--- ABOUT THIS EXERCISE ---
Every record needs to be set down again without a single difference.
━━ STORED DATA
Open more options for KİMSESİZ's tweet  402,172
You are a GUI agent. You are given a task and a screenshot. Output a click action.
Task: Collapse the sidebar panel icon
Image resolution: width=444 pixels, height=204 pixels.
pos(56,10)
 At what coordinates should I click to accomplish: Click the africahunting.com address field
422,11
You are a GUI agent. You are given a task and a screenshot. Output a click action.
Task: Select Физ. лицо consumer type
━━━━
--- RESULT OF THIS EXERCISE ---
Open more options for KİMSESİZ's tweet  402,172
You are a GUI agent. You are given a task and a screenshot. Output a click action.
Task: Collapse the sidebar panel icon
Image resolution: width=444 pixels, height=204 pixels.
pos(56,10)
 At what coordinates should I click to accomplish: Click the africahunting.com address field
422,11
You are a GUI agent. You are given a task and a screenshot. Output a click action.
Task: Select Физ. лицо consumer type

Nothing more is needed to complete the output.